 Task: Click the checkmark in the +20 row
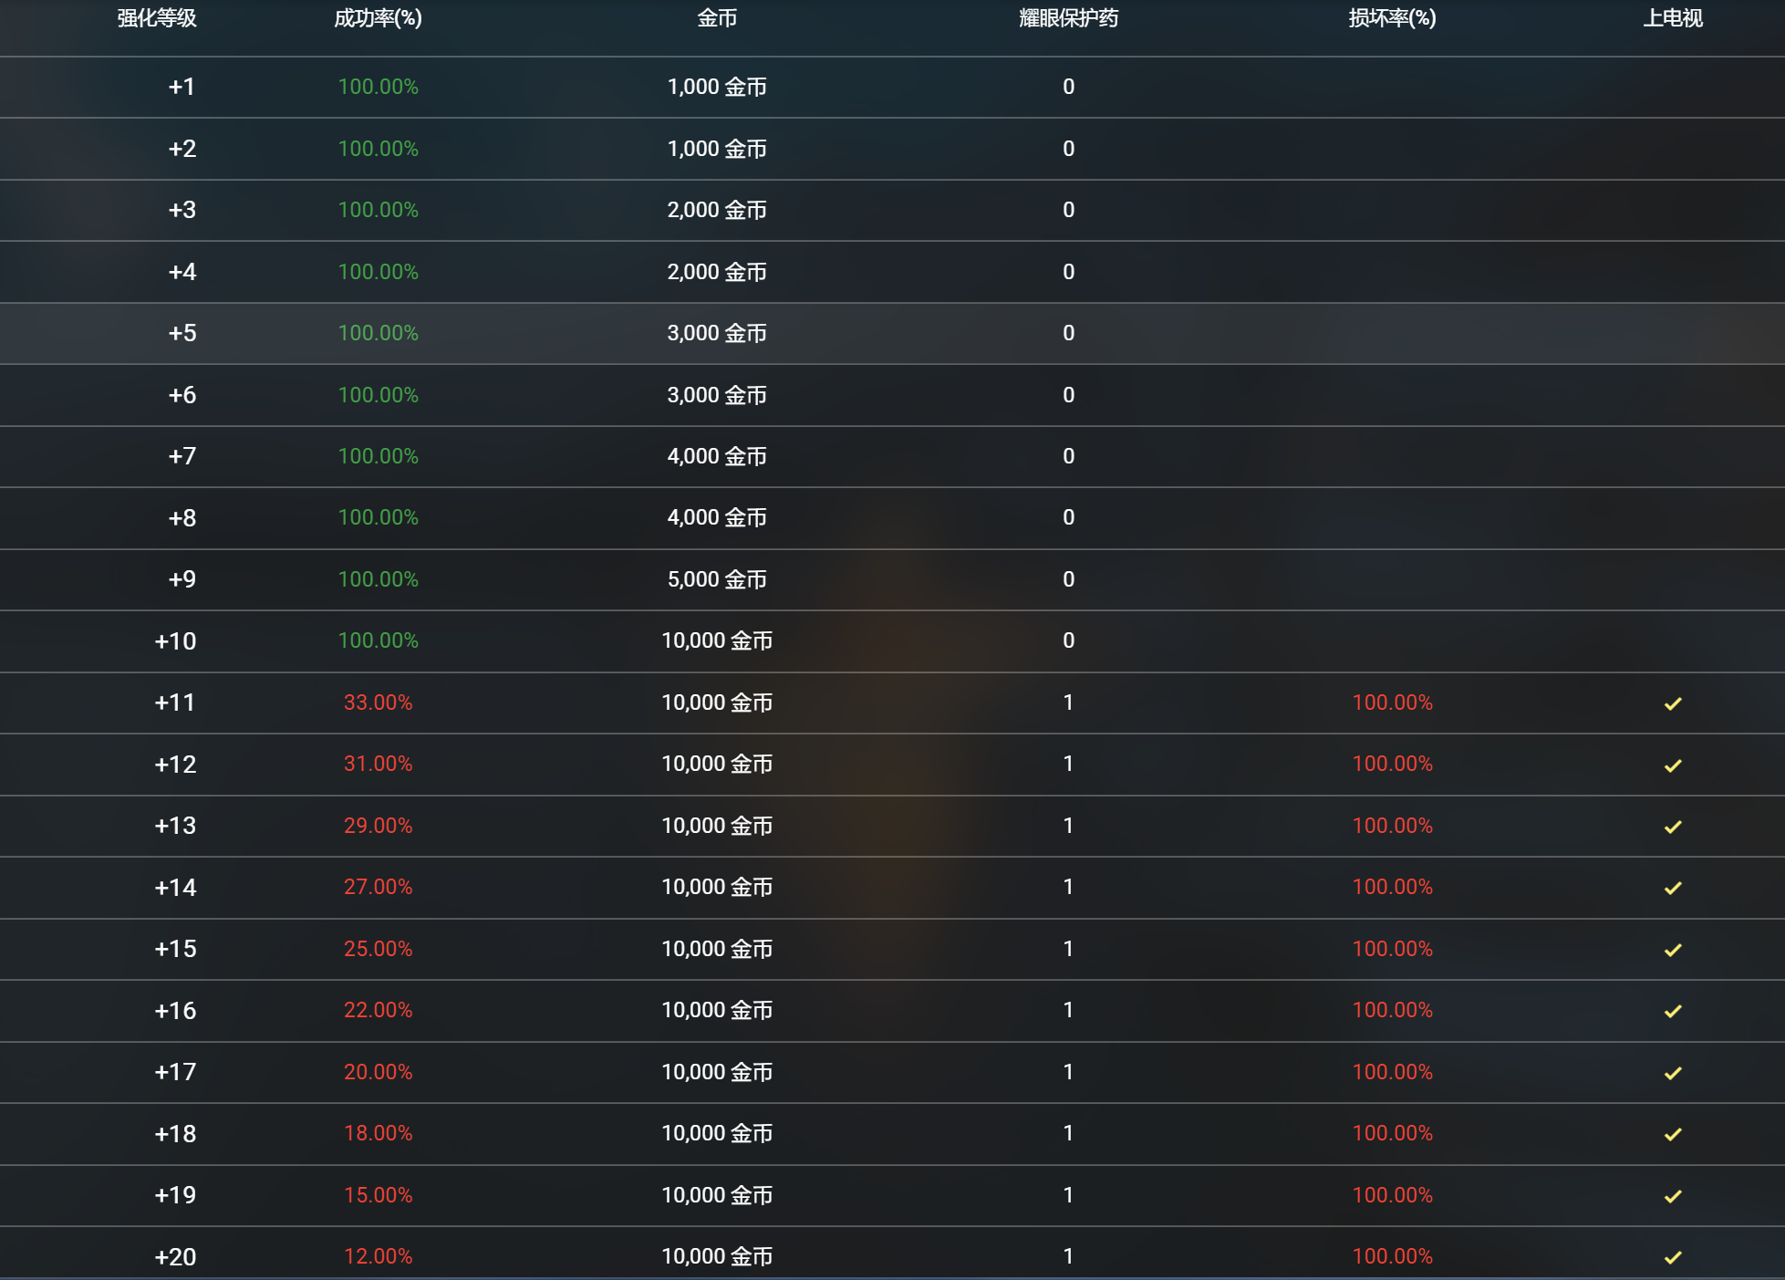(x=1672, y=1257)
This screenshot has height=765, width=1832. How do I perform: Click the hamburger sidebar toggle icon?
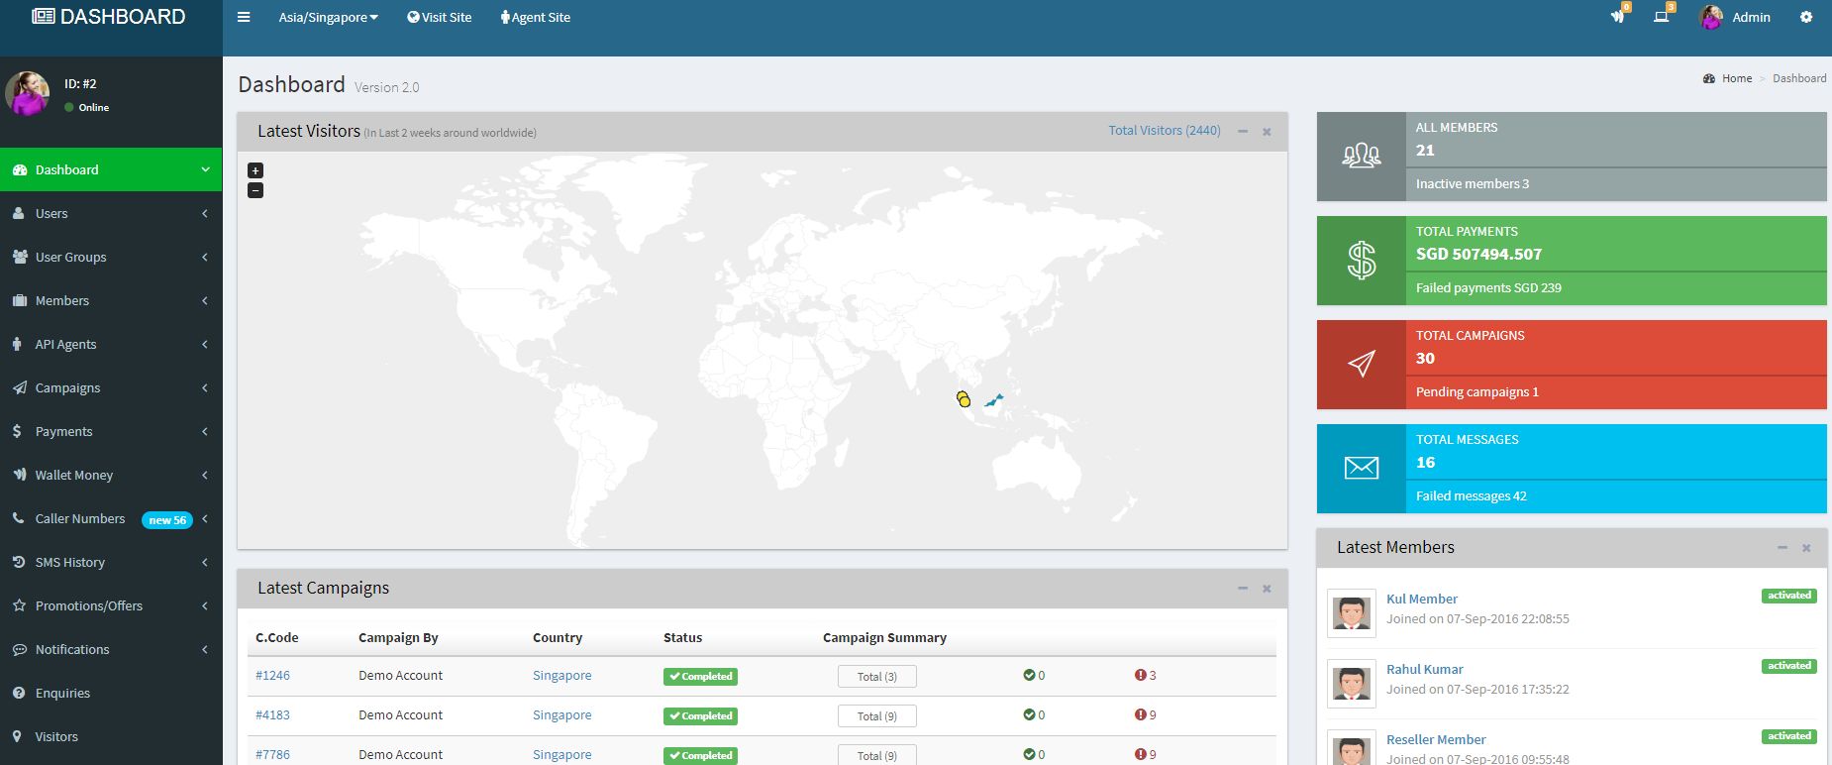(x=244, y=17)
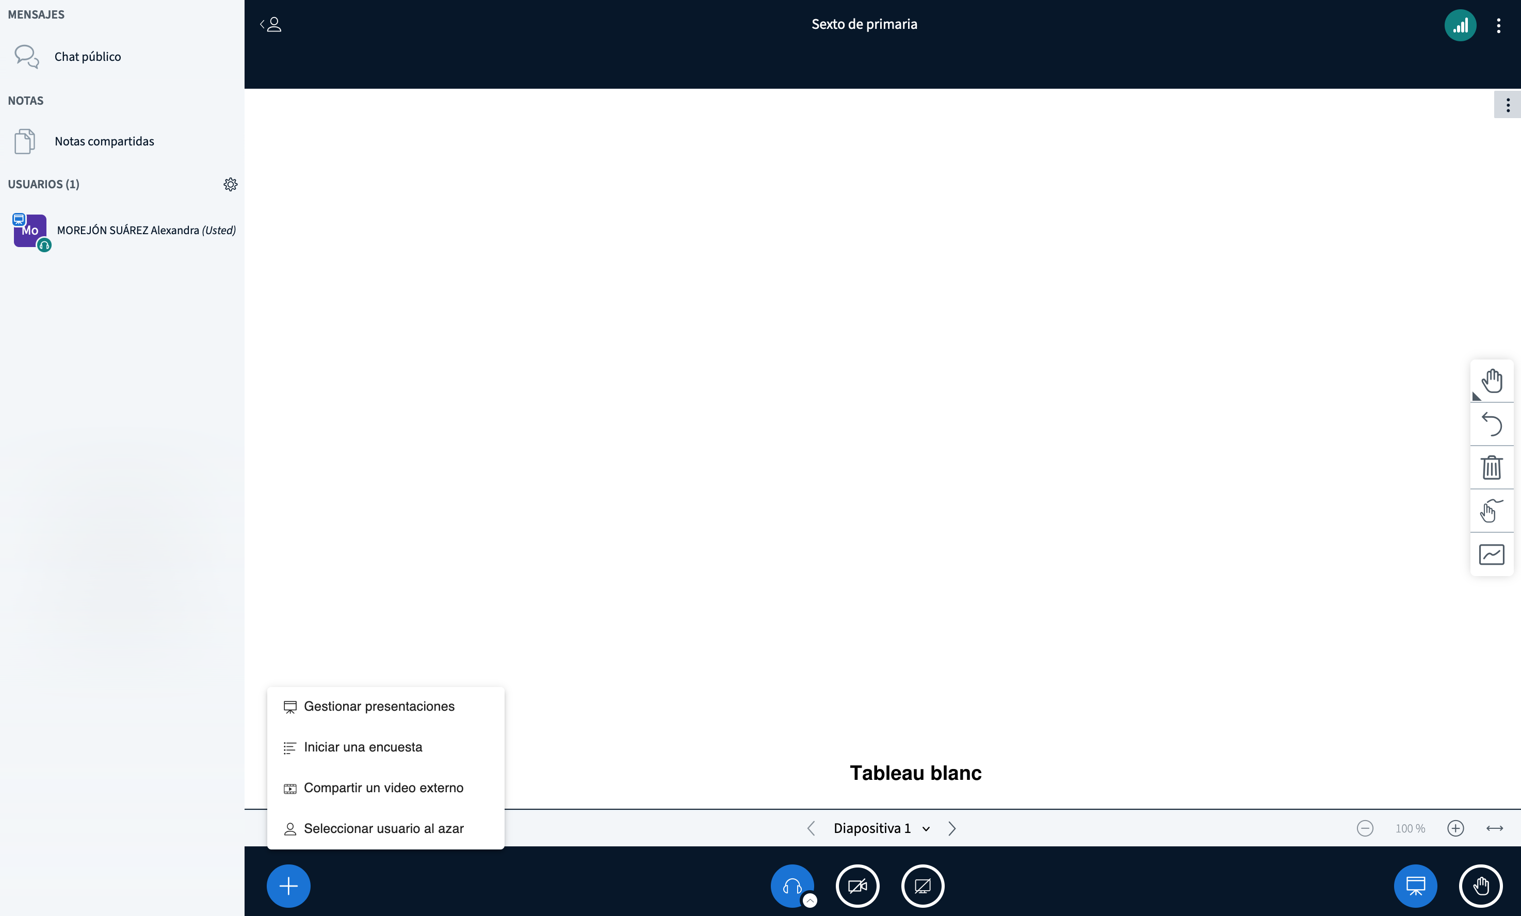Click the undo annotation icon
The width and height of the screenshot is (1521, 916).
1491,424
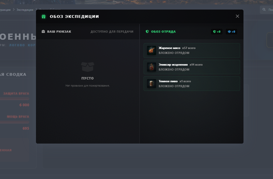The width and height of the screenshot is (273, 179).
Task: Click the green gift icon in header
Action: coord(44,16)
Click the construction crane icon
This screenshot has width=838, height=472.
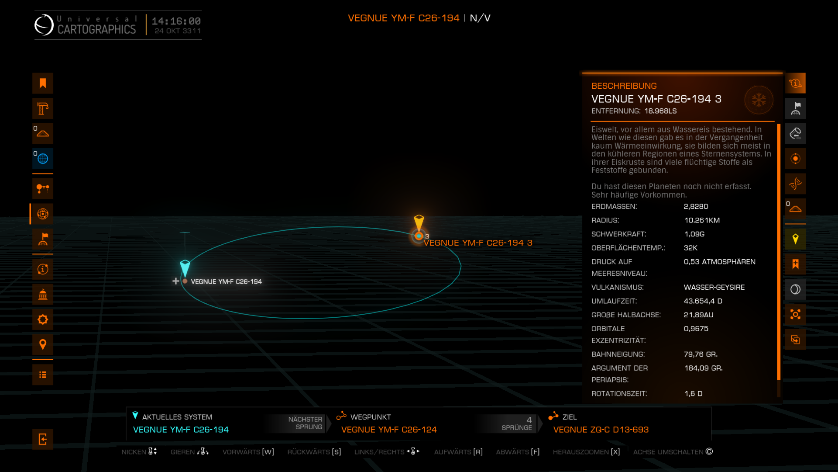[x=43, y=108]
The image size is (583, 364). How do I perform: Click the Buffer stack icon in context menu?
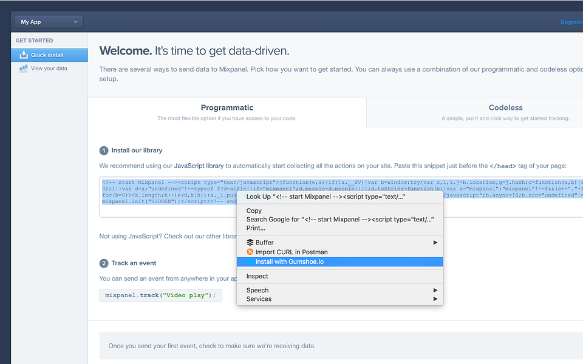pyautogui.click(x=250, y=242)
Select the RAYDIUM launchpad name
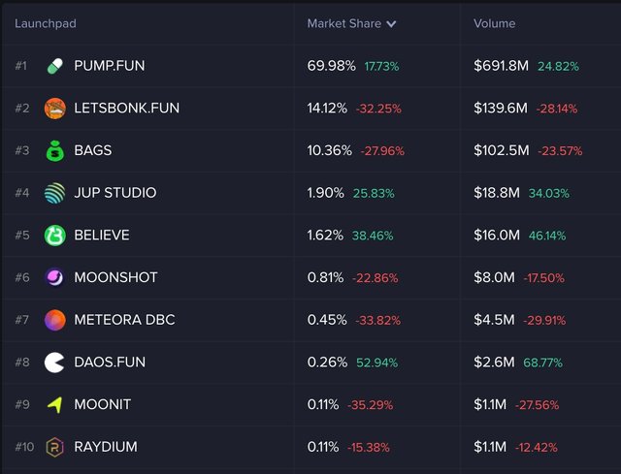 [106, 446]

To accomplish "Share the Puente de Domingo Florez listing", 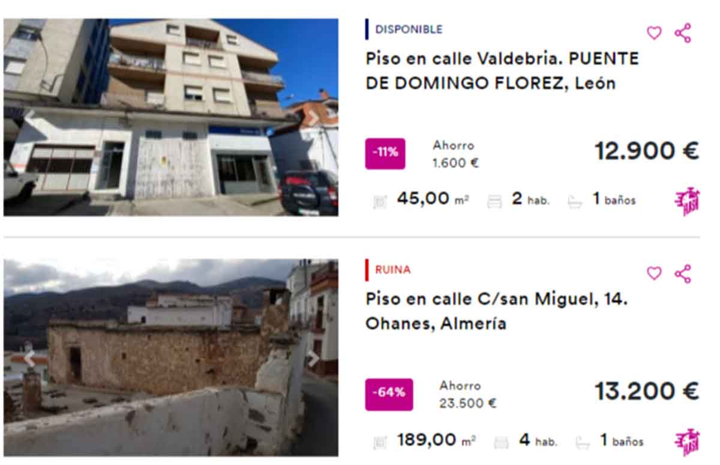I will (x=683, y=33).
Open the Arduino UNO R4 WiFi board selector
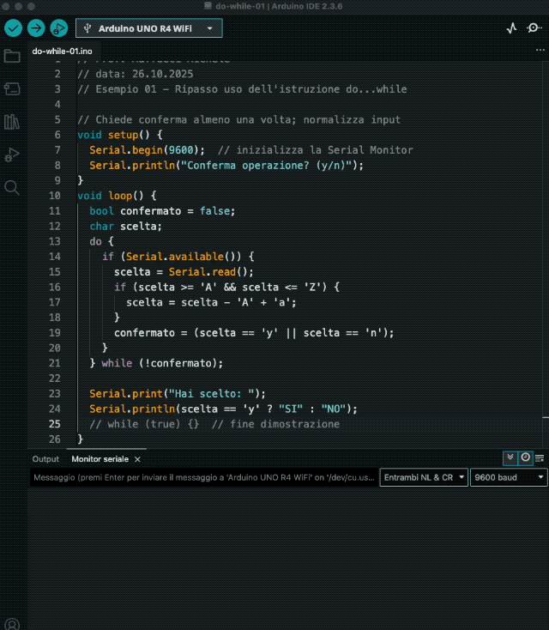 [x=148, y=28]
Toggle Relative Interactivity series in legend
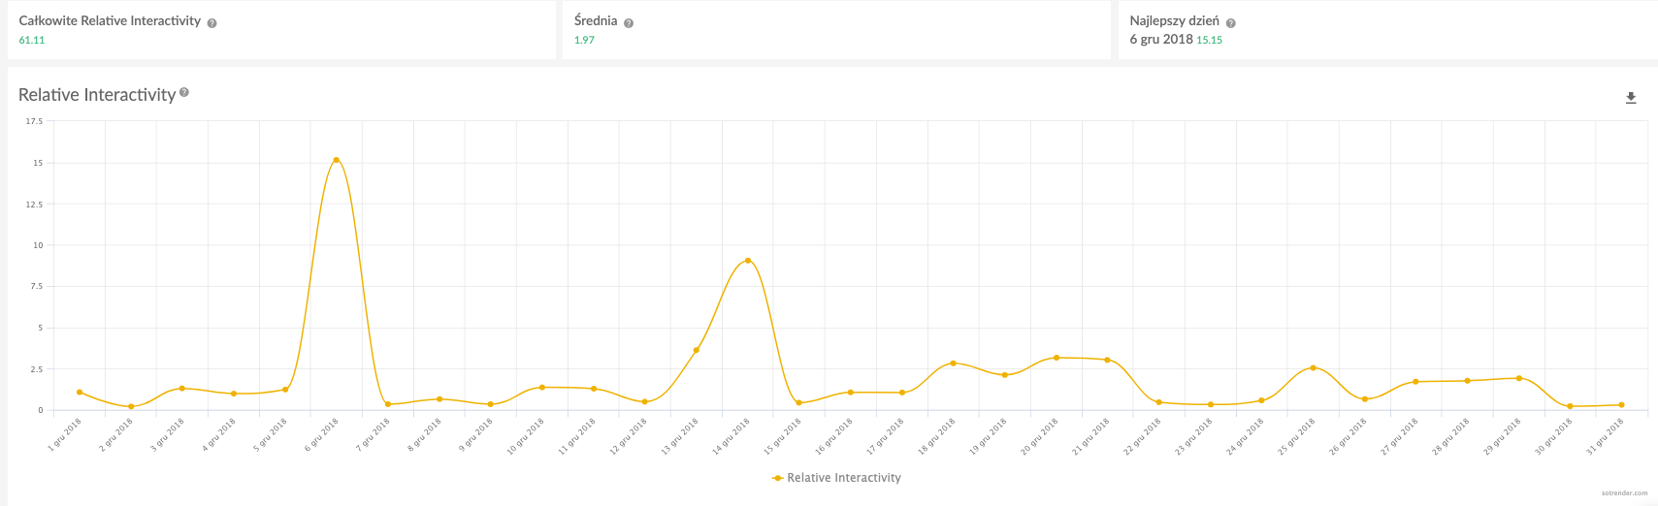Screen dimensions: 1658x506 click(x=836, y=478)
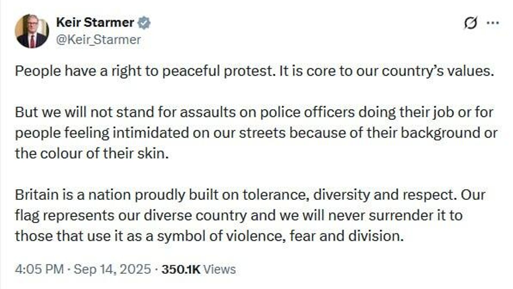Open Keir Starmer's profile picture

click(32, 31)
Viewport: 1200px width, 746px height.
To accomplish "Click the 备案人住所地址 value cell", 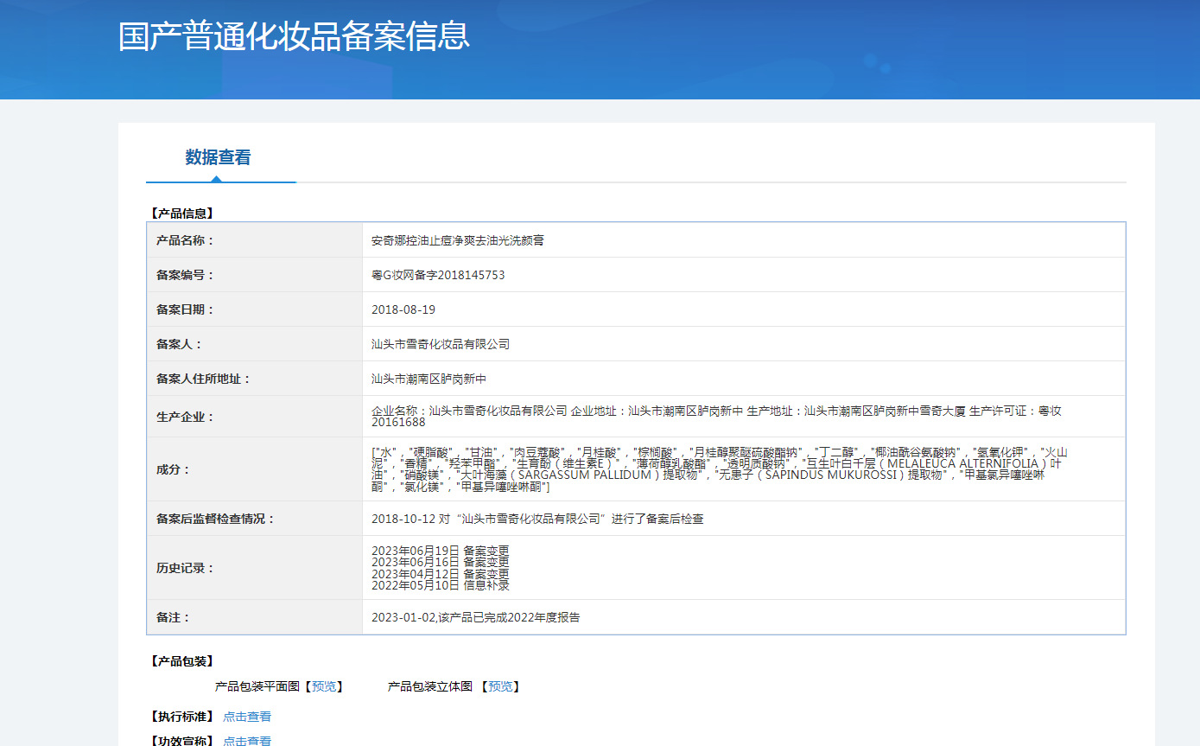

● TASK BRIEF: Can you update the lines from the first one through the line containing "Action: coord(44,16)", swapping "checkmark" for "tick mark" and leaving everything else unchanged? Omit the pictures.

● TASK OUTPUT:
 Task: Click the tick mark in the +20 row
(x=1672, y=1257)
This screenshot has height=765, width=1832. How do I perform: Click the hamburger sidebar toggle icon?
(x=244, y=17)
Click the undo annotation icon
The width and height of the screenshot is (1521, 916).
1491,424
The width and height of the screenshot is (273, 179).
Task: Click the green gift icon in header
Action: coord(44,16)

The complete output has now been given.